In addition to new technologies like artificial intelligence that are already gaining a foothold in healthcare, former Cleveland Clinic CEO Toby Cosgrove, M.D., said he thinks the next big technology in healthcare will be voice recognition.
“Voice recognition is the killer app,” said Cosgrove, who was offering his perspective on the future of healthcare delivery and innovation during the U.S. News & World Report Healthcare of Tomorrow conference on Friday. Cosgrove, who now advises Google on its healthcare initiatives, was offering his first-hand look at how tech can transform the industry, even though Google itself is still settling on the exact role it wants to play.
Of course, these voice recognition tools are already being developed and improved by Silicon Valley’s biggest names, including Google, Amazon and Apple, with tools such as Google Home, Alexa and Siri. But their applications could offer the path to simplifying the administrative burdens caused by electronic health records, Cosgrove said.
In an appointment, for example, doctors could speak to the EHR and patients’ data would automatically populate into the system, he said. This would eliminate the need for a physician to sit at a keyboard for an entire visit, something that’s unpopular with patients as well as doctors. Voice software could also be applied to diagnostics and intake, Cosgrove said. For example, there are tools now that recognize when people are intoxicated based on their vocal cues.
Voice recognition is just one example of tech that could be built on top of cumbersome EHRs to improve efficiency and eliminate “a lot of pain and a lot of heartache” that comes with those systems, he said. Retinal scanners, for instance, could be used in similar ways, Cosgrove said, and when that data is processed by machine learning software it could flag dozens of conditions in seconds for providers.
Google has been beefing up its healthcare initiatives of late. Last week, it hired away Geisinger CEO David Feinberg, M.D., to head its projects, with the hope that he could consolidate programs that are spread out across different Google business areas.
It is also working the National Institutes of Health to offer a biomedical database for researchers.

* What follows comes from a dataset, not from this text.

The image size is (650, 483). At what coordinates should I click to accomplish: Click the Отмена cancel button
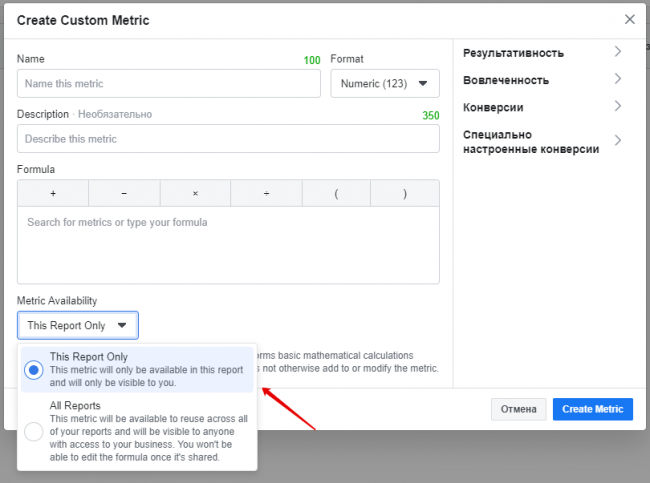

Though Google is “still in the process of figuring out what’s next” in its healthcare work, Cosgrove said that its 35,000 employed engineers and large coffers can jump into many different aspects, even through Google’s existing platforms like cloud storage and artificial intelligence.
Healthcare’s rapid—and at times not-so-rapid—technological transformation is both “a blessing and a curse” for the industry, Cosgrove said. Providers have a wealth of data at their fingertips, but processing and storing all that information remains a major challenge.
But the “explosion of knowledge” related to that data, even as it overwhelms hospital’s in-house data centers, offers plenty of ways to improve the efficiency of care and make it more personal.
“The blessing is now there’s a tremendous opportunity to analyze that data and find new things,” Cosgrove said.